Recently, I developed a new boilerplate for Django apps with React. A boilerplate refers to a project that can be used as a base that you start from, allowing you to skip a lot of configuration. The project I developed has the following pre-built features:
- Project configuration that easily lets you toggle between production and local development mode
- Integration with powerful React modules (styled components, react bootstrap, redux)
- Use of TypeScript to allow for a more maintainable code base
- Includes implementations for the most common user access flows that most apps need (sign up, password reset, login, sessions with tokens)
- Page layout with common components that most apps use (cookie banner, footer, nav bar, loading bar)
- Out-of-the-box instant CI/CD with Heroku
In this tutorial, I am going to cover how you can deploy this boilerplate to Heroku very easily.
Setting up the Project
If you don't already have an account, head down to the sign up. We then want to create a new app.
Go to the Deploy section on the App dashboard and choose GitHub as the Deployment method. You can then setup Heroku to sync with your GitHub repository - this is the simplest method in my opinion, because you don't need to install the Heroku CLI and the boilerplate is designed to work without it.
Adding a Postgres Database
For this tutorial, I will be using a postgres database, as the boilerplate is laid about by default to use it. Heroku lets you use a free instance of postgres, simply go to the resources tab and search for it in the search bar.

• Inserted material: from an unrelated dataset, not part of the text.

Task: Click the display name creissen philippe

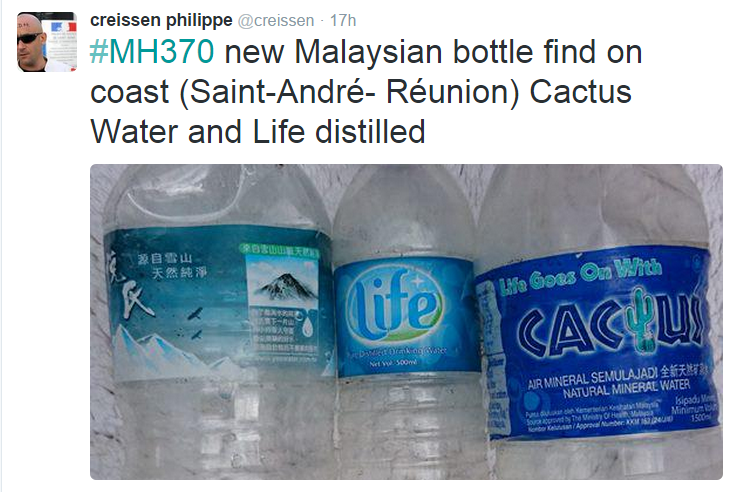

Heroku will configure the database for us, so we need to store the credentials and inject them into our app. Click on your postgres add-on and you will be taken to a new dashboard for your database. Hit the Settings tab and click on view credentials.
Now, you should see all the information, for your database. Take a screenshot or keep it open in a separate tab.
Setting up Environment Variables
The boilerplate project uses so-called environment variables that are injected into the project when you deploy in production mode.
The os.environ.get method is used to grab any variables from the surrounding system. Heroku lets us define these, as those any typical operating system or hosting platform. Important is that we use the same key names as are in the code. You will also see from the code that the boilerplate is using amazon SES configuration to send emails - I have a tutorial on this if you are not sure how to set it up or you can replace that code with any email provider of your choosing. Same thing applies to the type of database, as you can see it is configured to Postgres here.
To configure environment variables in Heroku, go back to the Settings tab of your app. You will see a Config Vars option - click Reveal Config Vars. We can now add the environment variables that we need, this is where we enter the database information that Heroku gave us earlier.
...and that should be it! You can go to the Deploy tab, start deployment and enjoy the magic.